Branding and publicity efforts have revolved primarily around flight crew, in contrast to most other airlines, who tend to emphasise aircraft and services in general. In particular, the promotion of its female flight attendants known as Singapore Girls has been widely successful and is a common feature in most of the airline's advertisements and publications. This branding strategy aims to build a mythical aura around the Singapore Girl, and portray her as representative of Asian hospitality and grace and the airline's training program for both cabin and technical flight crew complement this objective. This is similar to the tactics that Pan Am used as they also tried to promote their stewardesses as a big attraction to flying on the airline.

Dressed in a version of the Sarong Kebaya designed by Pierre Balmain in 1968, the uniform of the Singapore Girl has remained largely unchanged. Stewards previously wore light-blue business jackets and grey trousers. Since June 2008, this has been redesigned by Christophe Galibert, artistic Director of Balmain Uniformes. The new steward's uniform now features a single-breasted navy blue suit (jacket and trousers), a sky blue shirt and different coloured striped ties. The tie colours differentiate the four ranks of cabin crew: inflight supervisor, chief steward(ess), leading steward(ess), and steward(ess).
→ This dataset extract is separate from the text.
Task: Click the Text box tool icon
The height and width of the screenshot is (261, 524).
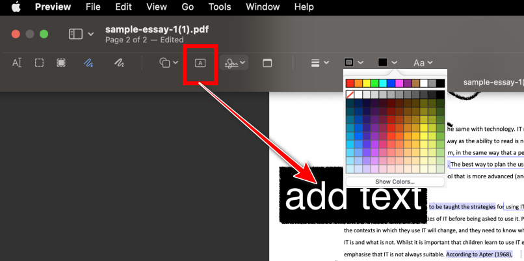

Although a successful marketing image for the airline, the "Singapore Girl" emphasis received criticisms for its portrayal of women as subservient to males. Feminist groups say that its cultural references are outdated and that most Singaporean women today are modern and independent.

On 9 January 2007, the airline announced it would put to tender its existing advertising contract with Batey Ads, the Singaporean company headed by founder Ian Batey, who was responsible for building up the Singapore Girl brand name and its partner since 1972. The image of the Singapore Girl would still remain, although SIA will now focus on advertising and promoting its modern fleet and technology instead. On 16 April 2007, the airline appointed New York-based advertising agent TBWA to handle its creative advertising for the airline. The contract is worth S$50 million per year over the following five years. Stephen Forshaw, SIA's Vice-President of Public Affairs, said they will start the new branding campaign "as early as there is a practicable opportunity". This change in advertising agency will not affect SIA's buying media agency, which is presently MEC.

The Singapore Airlines logo is a bird, inspired by a silver kris, which comes from the keris, a dagger from Southeast Asia prominently featured in the region's myth and folklore. The keris is central in Singapore Airline's branding, such as the SilverKris lounge and the KrisWorld entertainment system.
The logo is featured on the tailfin and in the airline's collaterals, and has remained unchanged since Singapore Airlines' inception from the split of Malaysia–Singapore Airlines. The logotype and stripes underwent a minor tweak in 1987. The livery had a recent change, which saw the "Singapore Airlines" logotype enlarged and moved towards the front and the "bird" logo on the tailfin enlarged, in a similar fashion to the livery variant used on the Airbus A380. However, the stripes and the "bird" remain the same.